When Ownership Undermines Your Authority As A Manager
QUESTION From Melissa in S. DE.
“I have a few employees that are drinking- wine that they’re pouring into a coffee mugs while on the clock. I’m not sure if they’re stealing it or if they are pouring out wine left over from bottles customers aren’t finishing. I’m not sure if they’re stealing it or if they are pouring out wine left over from bottles customers are finishing.I’ve caught some of them a few times by finding purple rings in the bottom of mugs that smell like wine so now they are rinsing them out before putting them in the racks.
We just upgraded to an Aloha POS system and plan to start inventory tracking next month because we are still getting used to the new system so that should help but my staff pours all their own beverages since we are a small restaurant and only serve wine and beer.
We serve food/beverages on two floors so they are doing it at the upstairs bar while I’m waiting tables downstairs or vise versa.
Is there something I could use to test the water glasses for alcohol? My uncle, the owner, won’t let me give consequences without evidence.
Is there an inexpensive set of cameras I could install and use? Because he just put in the POS I highly doubt he is going to want to put the money into cameras but frankly I’m tired of knowing my staff is drinking without having the proof to back it up.
I’d be willing to spend my own money if there were affordable options for both."
You're in, what psychologists might call, a double bind .
Expecting a manager to also be a server is like expecting a football coach to also be the quarterback. You can’t manage anything with that many moving parts (and 2 bars on separate floors) from the trenches and still see the big picture....add to that the fact that you aren't given the tools necessary to do your job and you see why - when you stand back - it's a no-win situation that you must either change (difficult to impossible), tolerate (not a productive use of your time) or escape.

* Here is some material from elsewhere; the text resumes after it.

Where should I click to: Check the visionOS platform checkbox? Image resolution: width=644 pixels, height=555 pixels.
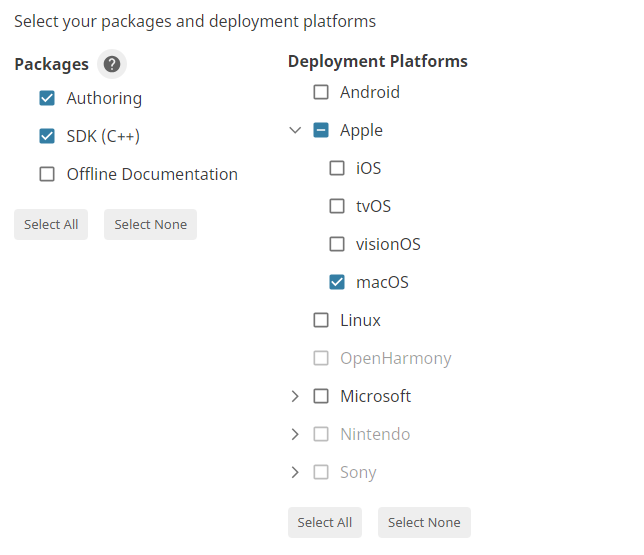click(x=337, y=244)
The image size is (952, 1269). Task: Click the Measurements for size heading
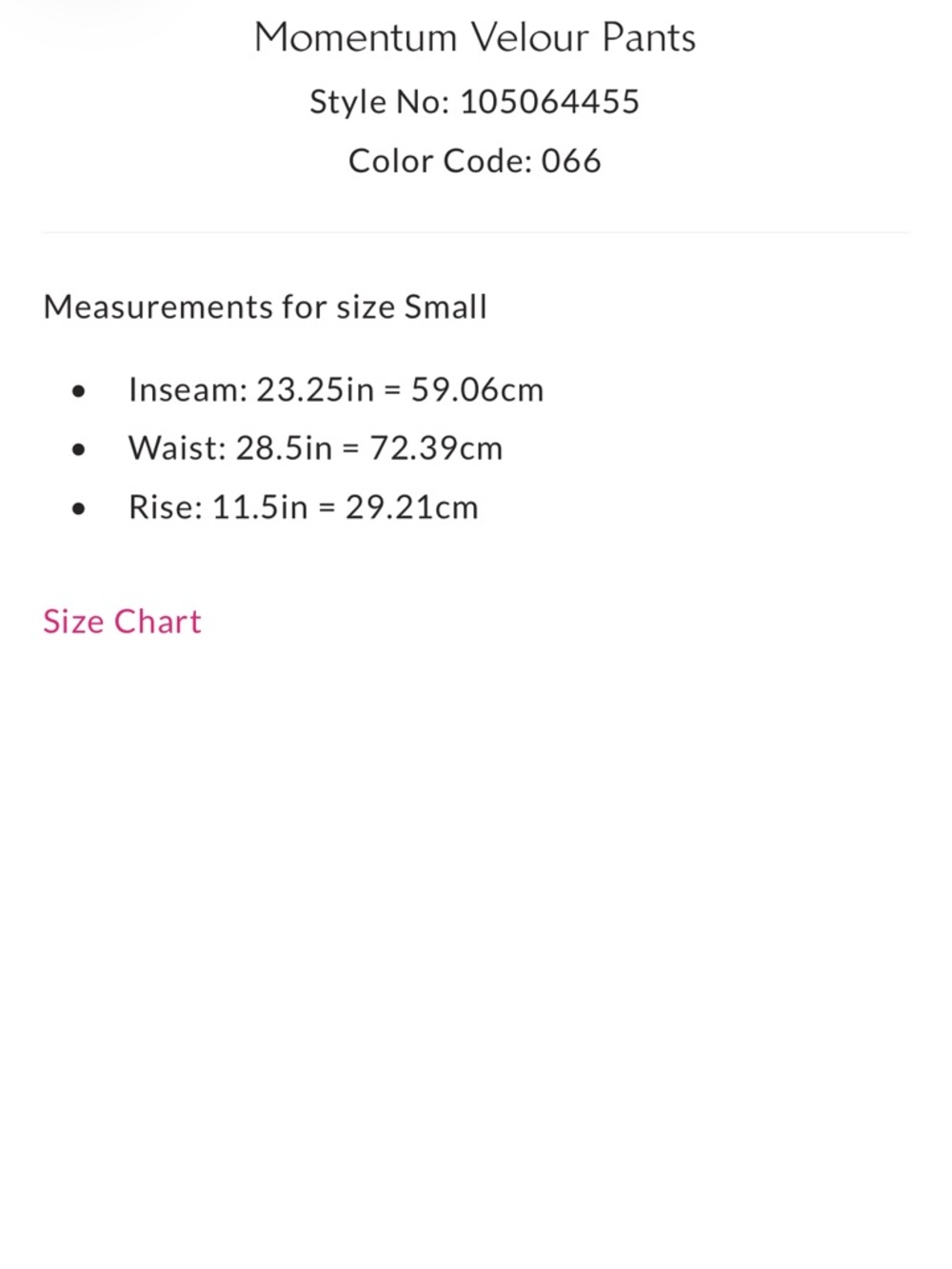[221, 307]
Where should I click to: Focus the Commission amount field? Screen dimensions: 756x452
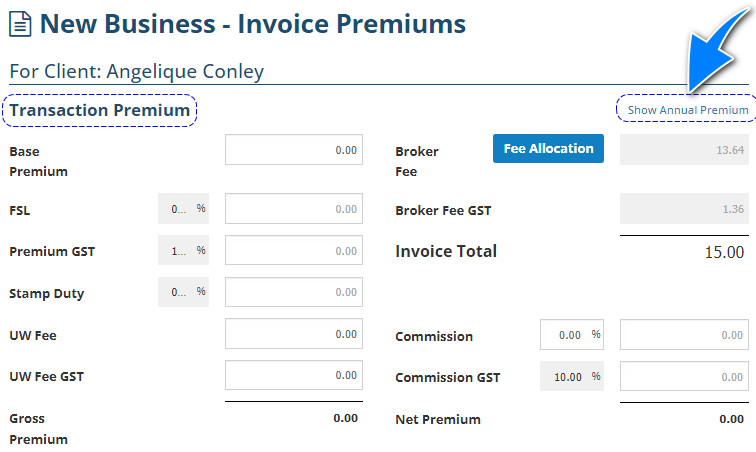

In a facility like the one you describe, you need a dedicated bartender for each bar and at least two managers whenever both bars/floors are open for business.
Ultimately though, there’s really only ONE PROBLEM here - and it’s not that your staff is is drinking on the job. It’s that "your staff" is not your staff.
The staff is your uncle’s staff and you are working for/with an owner who isn’t supporting you. In fact, he’s undermining your ability to manage.
How many other restaurants have you managed?
How many others have you worked in?
If the answer to either of those questions is more than 1... you know this is not how a sustainable business is run.
If the answer is “0”, maybe you’d be better off in another role.
What is your goal here?
To learn how to run an undercapitalized business or to some day inherit a captain-less ship... if it hasn’t already sunk by that time.
You’re working for someone whose style of ownership is undermining you. He’s handing the keys to the business (every day) to HIS staff and seeing what they do with it....or he knows exactly what’s going on and doesn’t care because the business is “good enough” for him and a lot of owners have the mentality: “If it aint broke...”
The problem is, when a wheel is that badly cracked - it WILL break.
If it wasn’t wine in coffee cups, it’d be vodka in water glasses, pills, weed before work or something else.
And that type of behavior is only a symptom of a deeper issue that leads to all other issues from theft to fall-off.
You and the owner need to come to some understanding of what the policies and procedures are in his business and give you, as the manager, the authority to implement policy and hold ppl accountable.... or find a job working for someone who will.
If he is open to policy implementation and giving you more control, I’d start with a dedicated bartender every shift since consistency is one of the cornerstones of hospitality.
Also worth noting- Inventory is not dependent on technology. The tough part that the computer does for you can be done with a $6 Casio calculator.
As far as security goes. Check out the inexpensive (and wireless) options at Lowes...But I would invest in a quality commercial set up. Security is worth the extra money and you get what you pay for.
But Trish spending time and money (even $1) on a business, when the owner doesn’t value you as a manager, is throwing money into a hole.
Either he doesn’t value you as a manager because he doesn’t think you possess the experience/insight that a successful manager should or he has different expectations than you do. Either way- there’s a serious misalignment and investing more yourself or your money than you already have is like putting tape on a crack in the damn.
I seriously think your time is better invested in sitting down with him to see if you can either get on the same page or get out.
Take it from someone with a ton of experience here… working against the interests or desires of the owner (family or not) is a no-win situation for both sides. It only gets worse from here if you proceed down this path in the same manner.